To visualize our results, we will be using scatterplots between two variables and use the color function to indicate the instance of heart disease or not. This will help to explain the combinatory power of the two variables in the prediction of heart disease. 


## 5. Expected outcomes and significance

We expect to find that these variables (age, cholesterol level, maximum heart rate achieved, number of major vessels colored by flourosopy, and sex) affect the likelihood of heart disease in patients. Therefore, we expect to see predictive value. 
                                
Findings such as this could have an impact on how doctors communicate health risks to patients.

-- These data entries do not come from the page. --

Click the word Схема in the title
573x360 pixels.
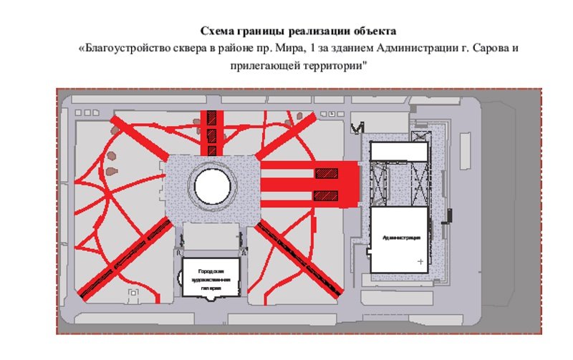click(x=216, y=32)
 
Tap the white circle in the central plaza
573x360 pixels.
click(x=213, y=187)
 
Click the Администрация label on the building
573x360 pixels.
click(x=401, y=237)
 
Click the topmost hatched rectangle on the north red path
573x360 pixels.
click(x=212, y=119)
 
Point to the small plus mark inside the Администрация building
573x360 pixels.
click(x=420, y=262)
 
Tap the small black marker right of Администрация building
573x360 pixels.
click(x=450, y=214)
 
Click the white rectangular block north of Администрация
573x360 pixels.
click(x=398, y=151)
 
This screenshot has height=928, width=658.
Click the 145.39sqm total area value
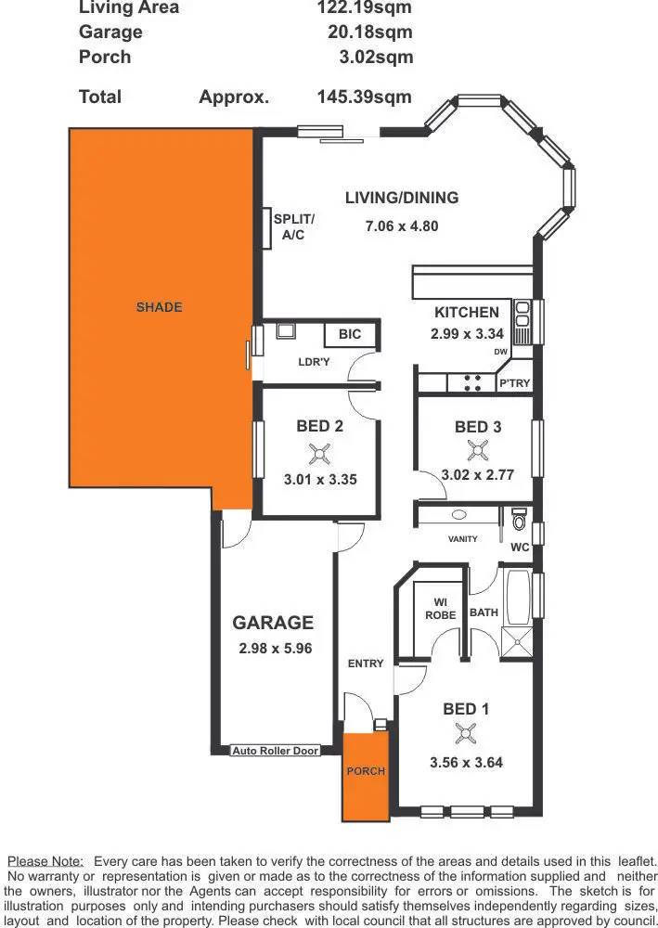364,97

It may also affect how patients change their daily life as certain risks may have increased predictive value of a variable, such as cholesterol level. 

This could lead to future questions about the compounding effect of these variables and all other variables that serve predictive purposes. Knowing how these chosen variables affect the instance of heart disease, questions about other predictive variables such as blood pressure, smoking, or obesity can also be tested individually and together. Interactions between these variables could be a very important question.